## Challenge
Rewrite the data as a two-column CSV with headers text and answer. Put each text and its answer in a quoted field of one row, turning line breaks into spaces. Start at the top of the data and stop after the line containing "[x=197, y=99]".

## Data in this exercise
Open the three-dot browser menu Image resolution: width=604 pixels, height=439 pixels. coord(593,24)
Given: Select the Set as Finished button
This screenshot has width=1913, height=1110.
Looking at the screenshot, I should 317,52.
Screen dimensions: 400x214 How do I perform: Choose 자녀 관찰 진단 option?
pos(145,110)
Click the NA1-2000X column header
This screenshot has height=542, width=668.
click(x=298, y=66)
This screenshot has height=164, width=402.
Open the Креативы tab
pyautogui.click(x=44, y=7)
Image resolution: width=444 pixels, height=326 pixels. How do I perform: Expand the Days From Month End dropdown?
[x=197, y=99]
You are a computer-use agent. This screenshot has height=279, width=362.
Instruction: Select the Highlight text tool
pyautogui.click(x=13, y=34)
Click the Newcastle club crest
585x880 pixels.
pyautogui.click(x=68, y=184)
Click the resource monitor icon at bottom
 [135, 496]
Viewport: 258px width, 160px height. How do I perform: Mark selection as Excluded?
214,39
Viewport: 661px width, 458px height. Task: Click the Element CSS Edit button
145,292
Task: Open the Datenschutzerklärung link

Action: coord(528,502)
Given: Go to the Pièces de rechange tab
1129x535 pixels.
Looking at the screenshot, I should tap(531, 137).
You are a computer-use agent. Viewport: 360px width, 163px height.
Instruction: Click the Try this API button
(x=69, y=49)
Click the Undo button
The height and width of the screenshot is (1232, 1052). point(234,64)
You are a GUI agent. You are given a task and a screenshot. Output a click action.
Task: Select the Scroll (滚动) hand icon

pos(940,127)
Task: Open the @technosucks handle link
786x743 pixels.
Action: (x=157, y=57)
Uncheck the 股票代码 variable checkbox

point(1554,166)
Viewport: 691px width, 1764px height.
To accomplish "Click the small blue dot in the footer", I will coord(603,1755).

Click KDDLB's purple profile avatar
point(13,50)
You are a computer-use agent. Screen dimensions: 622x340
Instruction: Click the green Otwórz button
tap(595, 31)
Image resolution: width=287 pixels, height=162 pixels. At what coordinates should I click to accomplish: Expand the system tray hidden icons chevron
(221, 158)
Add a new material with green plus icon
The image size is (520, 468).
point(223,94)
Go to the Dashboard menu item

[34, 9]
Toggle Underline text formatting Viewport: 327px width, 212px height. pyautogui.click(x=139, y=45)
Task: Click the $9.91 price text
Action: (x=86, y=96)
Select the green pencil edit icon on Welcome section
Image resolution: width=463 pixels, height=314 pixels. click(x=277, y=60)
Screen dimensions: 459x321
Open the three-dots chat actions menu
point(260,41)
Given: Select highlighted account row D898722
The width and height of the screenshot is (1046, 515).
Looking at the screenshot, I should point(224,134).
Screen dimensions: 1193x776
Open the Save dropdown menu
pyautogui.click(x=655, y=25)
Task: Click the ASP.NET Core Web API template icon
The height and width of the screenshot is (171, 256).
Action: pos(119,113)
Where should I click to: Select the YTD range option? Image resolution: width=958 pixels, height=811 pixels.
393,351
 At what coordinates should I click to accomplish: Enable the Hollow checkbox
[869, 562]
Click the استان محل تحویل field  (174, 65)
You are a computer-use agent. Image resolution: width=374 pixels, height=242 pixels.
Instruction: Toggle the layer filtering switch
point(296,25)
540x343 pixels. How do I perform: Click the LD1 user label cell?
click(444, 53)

## Task result
text,answer
"Open the three-dot browser menu Image resolution: width=604 pixels, height=439 pixels.","coord(593,24)"
"Given: Select the Set as Finished button This screenshot has width=1913, height=1110.","Looking at the screenshot, I should 317,52."
"Screen dimensions: 400x214 How do I perform: Choose 자녀 관찰 진단 option?","pos(145,110)"
"Click the NA1-2000X column header This screenshot has height=542, width=668.","click(x=298, y=66)"
"This screenshot has height=164, width=402. Open the Креативы tab","pyautogui.click(x=44, y=7)"
"Image resolution: width=444 pixels, height=326 pixels. How do I perform: Expand the Days From Month End dropdown?","[x=197, y=99]"